GROSSO PIÙ GROSSO Dentro si respira la classica atmosfera da Golf, con in più interessanti novità tecnologiche. Quella che attrae maggiormente lo sguardo è sicuramente rappresentata dal monitor da ben 9,2" dell'impianto di infotainment. Impianto rinnovato non solo nelle forme ma anche (e soprattutto) nei contenuti. Ci si può ad esempio collegare a internet sfruttando la connettività offerta da una sim installata direttamente nell'auto o quella del proprio smartphone. Si possono così trovare parcheggi, distributori e altri punti di interesse intorno a noi, leggere news e consultare le previsioni del tempo. Per gestire le numerose funzioni di cui dispone ci si può poi affidare a comodi comandi gestuali. Altra novità che farà la gioia degli appassionati di tecnologia riguarda il quadro strumenti, ora sostituto da un monitor tft a colori chiamato Active Info Display. Il sistema di infotainment con monitor da 9,2" sarà disponibile sulle versioni top di gamma, mentre sugli allestimenti inferiori si potranno avere monitor da 6,5 o 8 pollici.

SEMPRE PIÙ SICURA Cruise control adattivo, frenata di emergenza e compagnia bella sono tecnologie già presenti sulla Volkswagen Golf che con il restyling si concentra quindi a migliorare i sistemi già presenti. Ecco quindi la frenata di emergenza con riconoscimento pedoni, sistema di guida parzialmente assistita fino a un massimo di 60 km/h ed Emergency Assist. Presente anche un sistema di richiesta di richiesta di soccorso ad attivazione automatica e manuale.

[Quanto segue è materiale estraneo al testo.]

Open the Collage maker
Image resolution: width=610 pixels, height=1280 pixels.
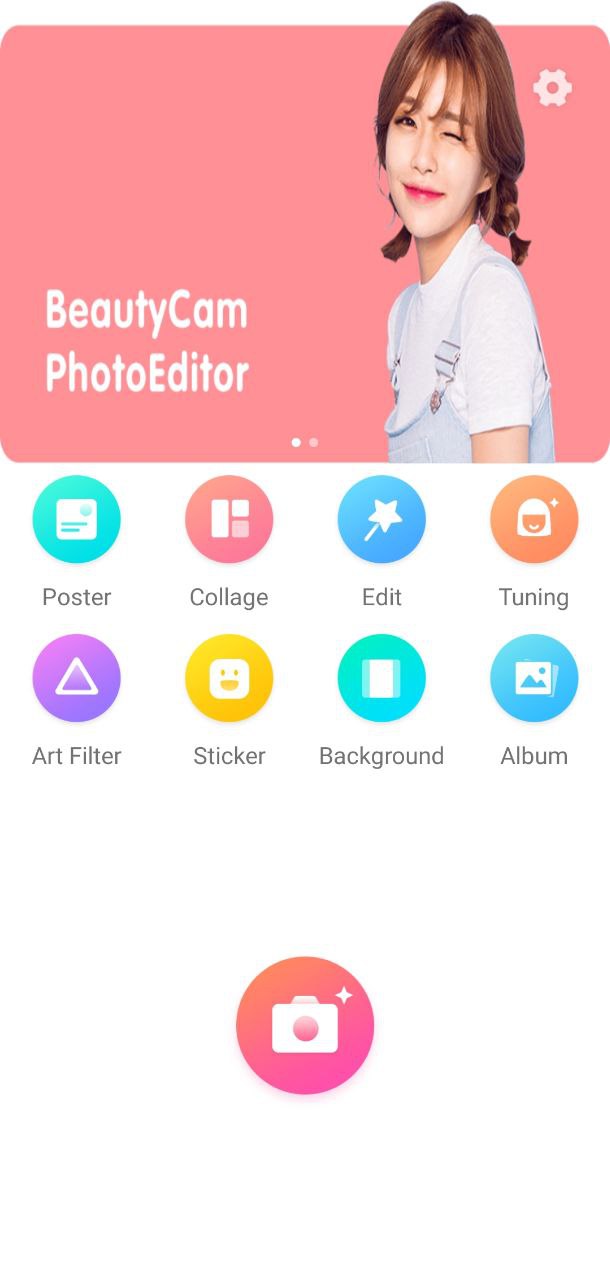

SOTTOPELLE Raccontato delle novità più visibili, eccoci al capitolo che riguarda ciò che non si vede ma si sente. Prima di tutto sotto il cofano arriva il nuovo 1.5. turbo benzina TSI Evo da 150 cv e 250 Nm di coppia disponibili già a partire da 1.500 giri, con gestione attiva dei cilindri. I dati ufficiali parlano di un consumo medio pari a 4,9 litri ogni 100 km, In seguito arriverà anche la versione BlueMotion da 130 cv e 200 Nm di coppia capace di percorrere in media 100 km bruciando 4,6 litri di benzina ed emettendo 104 g di CO2 ogni 100 km. Le novità riguardano anche la Golf GTI e il suo 2.0 turbo benzina: nella versione normale la potenza sale a 230 cv. mentre la Performance tocca ora quota 245 cv. A seconda delle motorizzazioni si potrà scegliere tra il classico cambio manuale e un nuovo DSG doppia frizione a 7 rapporti che manderà in pensione il vecchio 6 rapporti.

CON LA PRIMAVERA Il restyling della Volkswagen Golf (3 porte, 5 porte e Variant) arriverà tra febbraio e marzo 2017 con listino prezzi ancora da comunicare.